- Records for this task:

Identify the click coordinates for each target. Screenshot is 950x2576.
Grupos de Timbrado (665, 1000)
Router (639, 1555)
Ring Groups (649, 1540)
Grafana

- Work item: Could you type out every entry again exactly as it stands?

- Response for this exercise:
Identify the click coordinates for each target. Screenshot is 950x2576.
Grupos de Timbrado (665, 1000)
Router (639, 1555)
Ring Groups (649, 1540)
Grafana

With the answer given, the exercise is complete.